Die Verbündeten
DISKURSPflanzen und Menschen in der Religion
Die Vorstellung, dass Pflanzen das „fremde Andere“ des Menschen seien, ist alt. Doch die Beziehung zwischen ihnen und atmenden Lebewesen ist unmittelbar – auch in der Genesis.
Die Vorstellung, dass Pflanzen das „fremde Andere“ des Menschen seien, ist alt. Doch die Beziehung zwischen ihnen und atmenden Lebewesen ist unmittelbar – auch in der Genesis.
In der Stadt meiner Gymnasialzeit gab es am Bahnhof einen Platz mit rund zwanzig großen Linden, die da aus dem unversiegelten Boden wuchsen. Im heißen Sommer standen wir im Schatten der Bäume, aßen Eis aus der Konditorei und warteten auf den Bus nach Hause. Im Winter war der Platz optimal für Schneeballschlachten und andere Winterspiele. Irgendwann Ende der 1980er Jahre wurden alle Linden gefällt, um Platz für die Autobusse und einige wenige Parkplätze zu machen. Niemand mochte sich hier mehr aufhalten – im Sommer warʼs wie eine Bratpfanne, im Winter pfiff hier der Wind. Nach einigen Jahren pflanzte die Stadtverwaltung dann in die Betonwüste ein paar einsame Akazien, die mit ihren dünnen Blättern den Durchreisenden kaum Schatten geben.
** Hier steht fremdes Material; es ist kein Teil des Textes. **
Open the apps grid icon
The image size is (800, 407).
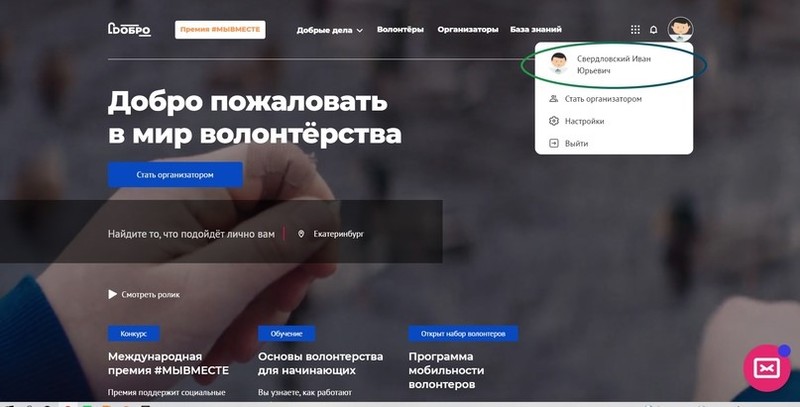[635, 30]
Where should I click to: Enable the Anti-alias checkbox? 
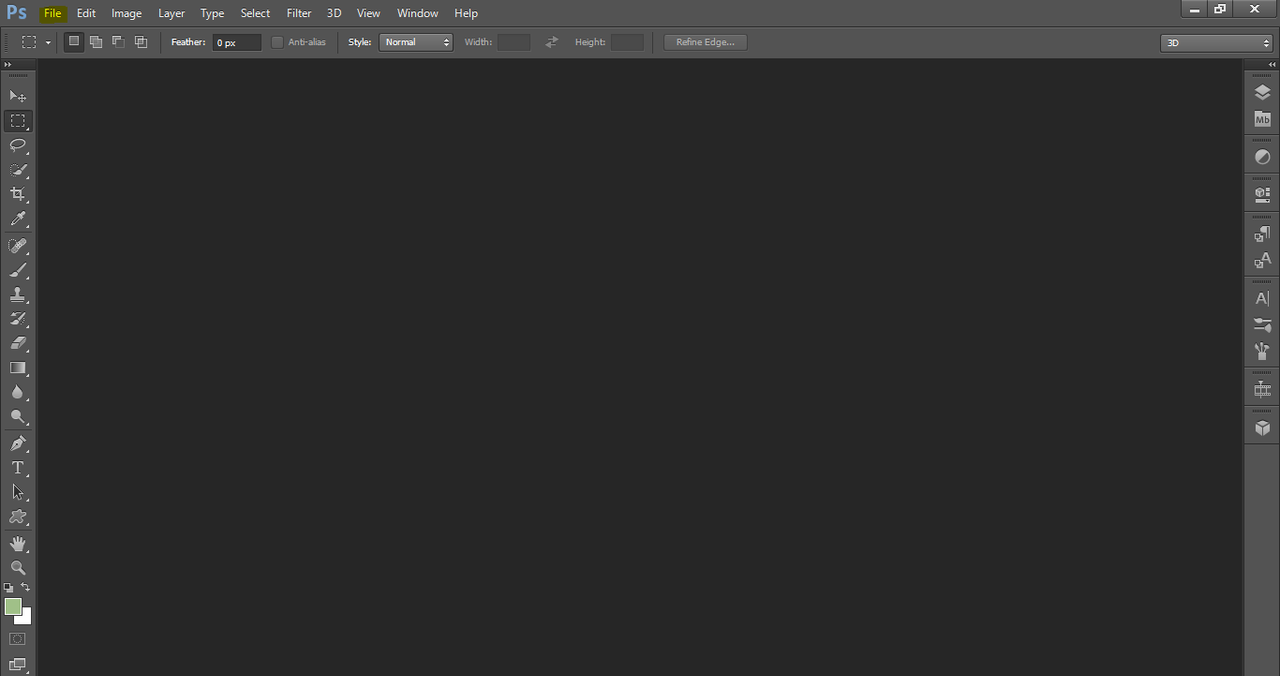pos(278,42)
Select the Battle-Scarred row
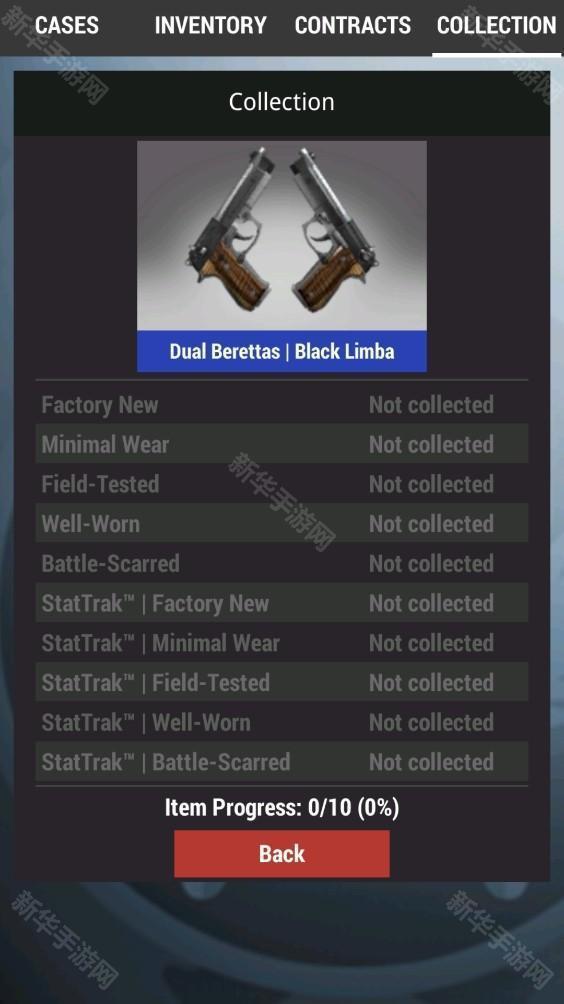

Diese Geschichte entspricht einem Trend. In Österreich wurden in den letzten zehn Jahren rund 30 Fußballfelder pro Tag zubetoniert. Damit ist der Boden für Pflanzen und im Weiteren für das Lebendige verloren. Die Mentalität erinnert an eine kleine Bildgeschichte, die in der fernen Zukunft spielt: Ein Großvater geht mit dem Enkel auf einer Asphaltstraße spazieren. Schwarzer Block reiht sich an schwarzen Block. Plötzlich ruft der Enkel: „Da! Was ist das?“, und deutet auf ein kleines Pflänzchen, das sich aus einer Lücke im Asphalt ans Licht zwängt. Der Großvater stutzt, dann kommandiert er: „Ausreißen!“ Ein Pflanzenhasser, der selbst die Erinnerung an Lebendigkeit ausrotten will.